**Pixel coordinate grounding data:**
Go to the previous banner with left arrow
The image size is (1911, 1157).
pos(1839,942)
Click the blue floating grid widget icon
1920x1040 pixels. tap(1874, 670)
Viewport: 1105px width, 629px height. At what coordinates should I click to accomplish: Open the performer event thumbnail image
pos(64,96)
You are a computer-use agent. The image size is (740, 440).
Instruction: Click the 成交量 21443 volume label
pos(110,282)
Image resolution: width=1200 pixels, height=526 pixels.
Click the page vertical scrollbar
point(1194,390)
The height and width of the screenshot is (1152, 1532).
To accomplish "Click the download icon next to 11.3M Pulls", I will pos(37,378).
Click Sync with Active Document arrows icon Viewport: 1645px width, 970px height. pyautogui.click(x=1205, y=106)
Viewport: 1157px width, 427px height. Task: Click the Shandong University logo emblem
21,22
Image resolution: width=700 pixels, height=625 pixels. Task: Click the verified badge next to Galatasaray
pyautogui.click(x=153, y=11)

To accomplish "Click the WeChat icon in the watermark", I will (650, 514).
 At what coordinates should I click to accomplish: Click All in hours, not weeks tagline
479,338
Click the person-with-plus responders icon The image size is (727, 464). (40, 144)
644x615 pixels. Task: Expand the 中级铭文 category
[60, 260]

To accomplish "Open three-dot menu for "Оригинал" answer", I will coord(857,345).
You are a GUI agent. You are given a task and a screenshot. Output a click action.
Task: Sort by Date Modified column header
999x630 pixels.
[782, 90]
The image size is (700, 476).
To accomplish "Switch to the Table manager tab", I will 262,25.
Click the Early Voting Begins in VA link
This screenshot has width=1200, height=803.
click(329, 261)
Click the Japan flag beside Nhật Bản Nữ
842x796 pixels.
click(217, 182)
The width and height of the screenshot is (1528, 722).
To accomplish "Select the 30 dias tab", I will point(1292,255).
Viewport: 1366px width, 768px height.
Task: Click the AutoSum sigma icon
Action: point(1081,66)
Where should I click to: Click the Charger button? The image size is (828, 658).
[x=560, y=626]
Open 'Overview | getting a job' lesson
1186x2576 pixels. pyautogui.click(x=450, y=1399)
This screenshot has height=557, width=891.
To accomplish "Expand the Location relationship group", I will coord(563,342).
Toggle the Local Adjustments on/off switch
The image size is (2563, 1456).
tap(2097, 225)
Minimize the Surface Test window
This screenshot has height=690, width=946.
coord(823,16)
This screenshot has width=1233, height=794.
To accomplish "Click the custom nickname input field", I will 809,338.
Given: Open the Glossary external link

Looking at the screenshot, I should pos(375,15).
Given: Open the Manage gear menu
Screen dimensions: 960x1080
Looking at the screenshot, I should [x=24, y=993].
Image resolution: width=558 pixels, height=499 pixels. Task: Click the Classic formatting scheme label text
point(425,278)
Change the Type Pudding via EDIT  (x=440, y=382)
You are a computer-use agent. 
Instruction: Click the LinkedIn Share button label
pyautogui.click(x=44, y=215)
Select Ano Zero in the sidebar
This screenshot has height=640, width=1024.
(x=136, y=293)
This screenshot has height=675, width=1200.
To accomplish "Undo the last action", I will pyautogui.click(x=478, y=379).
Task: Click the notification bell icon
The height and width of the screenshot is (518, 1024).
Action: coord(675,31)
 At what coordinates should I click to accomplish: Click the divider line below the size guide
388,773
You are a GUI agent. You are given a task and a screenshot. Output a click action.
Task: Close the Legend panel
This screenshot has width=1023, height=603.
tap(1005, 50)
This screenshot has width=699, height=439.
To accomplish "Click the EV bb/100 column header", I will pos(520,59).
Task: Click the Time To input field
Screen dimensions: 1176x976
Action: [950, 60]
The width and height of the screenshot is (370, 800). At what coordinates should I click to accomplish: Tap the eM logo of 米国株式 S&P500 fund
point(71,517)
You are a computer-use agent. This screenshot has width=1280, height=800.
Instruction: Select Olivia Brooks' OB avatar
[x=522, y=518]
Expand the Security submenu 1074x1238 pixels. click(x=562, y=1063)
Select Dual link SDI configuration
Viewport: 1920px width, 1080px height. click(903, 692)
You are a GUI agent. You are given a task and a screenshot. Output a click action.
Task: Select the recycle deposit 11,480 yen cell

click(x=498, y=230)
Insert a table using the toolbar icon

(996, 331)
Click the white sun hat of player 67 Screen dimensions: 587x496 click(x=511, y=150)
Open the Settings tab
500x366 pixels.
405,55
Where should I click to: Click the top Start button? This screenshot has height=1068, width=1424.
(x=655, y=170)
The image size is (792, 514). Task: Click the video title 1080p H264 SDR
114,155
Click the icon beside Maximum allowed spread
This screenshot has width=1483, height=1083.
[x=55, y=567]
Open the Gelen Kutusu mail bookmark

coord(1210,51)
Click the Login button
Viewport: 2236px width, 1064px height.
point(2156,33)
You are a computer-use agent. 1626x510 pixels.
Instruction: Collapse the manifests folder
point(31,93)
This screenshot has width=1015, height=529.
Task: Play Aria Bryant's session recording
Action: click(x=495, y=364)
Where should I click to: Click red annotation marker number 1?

**Work instructions:**
If a line above holds the word "column", copy it.

**Exercise output:**
Task: Sort by Date Modified column header
To accomplish "Click the EV bb/100 column header", I will pos(520,59).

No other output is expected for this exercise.